The creator of the sound, junior @wtfshaquena, has also deleted the original video in an attempt to get rid of the sound and the videos that use it.

She posted the video on musical.ly in 2016, but it resurfaced this year as the soundtrack to the revenge trend. When @wtfshaquena had realized that her sound had been taken over, she didn’t speak out because she didn’t feel like she had a voice against them.

“I think people feel comfortable making these trends because they have a whole community that will defend someone when they post controversial content like the ‘revenge for Will Smith’ TikToks,” @wtfshaquena said.

To make matters worse, the sexist content seldom receives punishment or removal from the app itself.

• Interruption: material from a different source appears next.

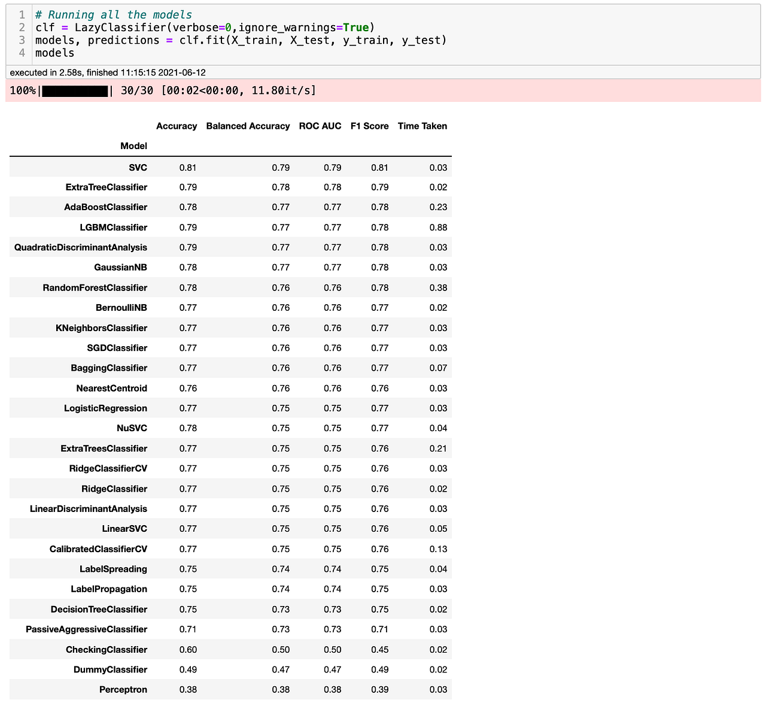Click the Accuracy column header

[x=177, y=126]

“It’s a free app that does a very poor job of monitoring what people are posting,” King said. “For example, I was trying to make a video educating people about domestic terrorism and it took the video down because of the word ‘terrorism.’ Then it leaves other videos saying that ‘Only one in 5 women are r*ped? Men need to step up our game. This kind of flawed algorithm gives people keyboard courage. This easy access is dangerous.”

Despite TikTok’s Community Guidelines, which state that content that “sexually harasses a user by disparaging their sexual activities or attempting to make unwanted sexual contact,” claims that a group is “physically or morally inferior,” or “disparages a private individual on the basis of attributes such as intellect, appearance, personality traits, or hygiene” will be removed, the company has often failed to follow through.

According to New18, in India, the app was briefly banned in April 2019 for being “responsible for spreading sexually abusive content that could affect children while also exposing them to sexual predators.”

While the app often fails to catch sexist content, many creators have taken it into their own hands to call out and create backlash for it. Currently, the majority of the 129,000 videos that use @wtfshaquena’s sound are not following the original trend. Many of the most popular videos are now of people criticizing the previous use of the sound, or state how many women they have complimented instead.

“I feel that users combating sexist trends, content and users is absolutely necessary,’ King said. “If we are silent, then we are compliant. It is absolutely crucial that we use our voices and educate those who are perpetuating such harmful ideas and concepts.”